Task instructions »
Rewrite the records below with "Where should I click to" swapped for "Where do I click to" everywhere it occurs, leaving everything else unchanged.

═══

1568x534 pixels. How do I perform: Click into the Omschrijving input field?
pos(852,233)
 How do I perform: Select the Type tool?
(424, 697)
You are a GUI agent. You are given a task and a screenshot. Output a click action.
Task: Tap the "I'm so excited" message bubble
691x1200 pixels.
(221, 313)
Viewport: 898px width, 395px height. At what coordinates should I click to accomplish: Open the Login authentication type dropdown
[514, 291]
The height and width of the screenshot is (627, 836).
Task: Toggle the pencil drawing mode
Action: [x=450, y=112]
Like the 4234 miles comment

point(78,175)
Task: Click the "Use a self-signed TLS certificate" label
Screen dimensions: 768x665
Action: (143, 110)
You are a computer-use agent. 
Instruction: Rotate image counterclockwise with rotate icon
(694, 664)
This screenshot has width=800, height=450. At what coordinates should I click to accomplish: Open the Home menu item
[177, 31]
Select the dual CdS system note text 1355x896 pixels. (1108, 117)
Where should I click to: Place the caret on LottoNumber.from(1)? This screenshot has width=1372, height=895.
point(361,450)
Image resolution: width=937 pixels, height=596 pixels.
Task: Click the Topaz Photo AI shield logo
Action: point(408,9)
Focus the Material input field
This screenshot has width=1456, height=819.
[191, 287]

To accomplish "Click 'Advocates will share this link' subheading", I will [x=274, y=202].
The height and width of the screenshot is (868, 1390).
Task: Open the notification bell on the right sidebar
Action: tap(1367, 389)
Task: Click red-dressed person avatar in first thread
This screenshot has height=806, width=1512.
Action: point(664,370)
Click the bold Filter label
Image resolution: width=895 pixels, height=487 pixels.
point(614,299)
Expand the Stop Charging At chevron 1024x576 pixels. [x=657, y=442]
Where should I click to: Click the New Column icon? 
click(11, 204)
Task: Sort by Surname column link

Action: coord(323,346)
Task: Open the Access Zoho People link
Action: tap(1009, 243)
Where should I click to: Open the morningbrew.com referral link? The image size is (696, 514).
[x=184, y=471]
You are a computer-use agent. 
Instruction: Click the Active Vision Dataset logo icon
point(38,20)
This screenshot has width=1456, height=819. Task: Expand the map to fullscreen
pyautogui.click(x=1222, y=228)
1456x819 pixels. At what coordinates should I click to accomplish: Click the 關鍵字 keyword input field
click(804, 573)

═══

Written answer »
1568x534 pixels. How do I perform: Click into the Omschrijving input field?
pos(852,233)
 How do I perform: Select the Type tool?
(424, 697)
You are a GUI agent. You are given a task and a screenshot. Output a click action.
Task: Tap the "I'm so excited" message bubble
691x1200 pixels.
(221, 313)
Viewport: 898px width, 395px height. At what coordinates should I click to accomplish: Open the Login authentication type dropdown
[514, 291]
The height and width of the screenshot is (627, 836).
Task: Toggle the pencil drawing mode
Action: [x=450, y=112]
Like the 4234 miles comment

point(78,175)
Task: Click the "Use a self-signed TLS certificate" label
Screen dimensions: 768x665
Action: (143, 110)
You are a computer-use agent. 
Instruction: Rotate image counterclockwise with rotate icon
(694, 664)
This screenshot has width=800, height=450. At what coordinates should I click to accomplish: Open the Home menu item
[177, 31]
Select the dual CdS system note text 1355x896 pixels. (1108, 117)
Where do I click to: Place the caret on LottoNumber.from(1)? This screenshot has width=1372, height=895.
point(361,450)
Image resolution: width=937 pixels, height=596 pixels.
Task: Click the Topaz Photo AI shield logo
Action: point(408,9)
Focus the Material input field
This screenshot has width=1456, height=819.
[191, 287]

To accomplish "Click 'Advocates will share this link' subheading", I will [x=274, y=202].
The height and width of the screenshot is (868, 1390).
Task: Open the notification bell on the right sidebar
Action: tap(1367, 389)
Task: Click red-dressed person avatar in first thread
This screenshot has height=806, width=1512.
Action: point(664,370)
Click the bold Filter label
Image resolution: width=895 pixels, height=487 pixels.
point(614,299)
Expand the Stop Charging At chevron 1024x576 pixels. [x=657, y=442]
Where do I click to: Click the New Column icon? 
click(11, 204)
Task: Sort by Surname column link

Action: coord(323,346)
Task: Open the Access Zoho People link
Action: tap(1009, 243)
Where do I click to: Open the morningbrew.com referral link? The image size is (696, 514).
[x=184, y=471]
You are a computer-use agent. 
Instruction: Click the Active Vision Dataset logo icon
point(38,20)
This screenshot has width=1456, height=819. Task: Expand the map to fullscreen
pyautogui.click(x=1222, y=228)
1456x819 pixels. At what coordinates should I click to accomplish: Click the 關鍵字 keyword input field
click(804, 573)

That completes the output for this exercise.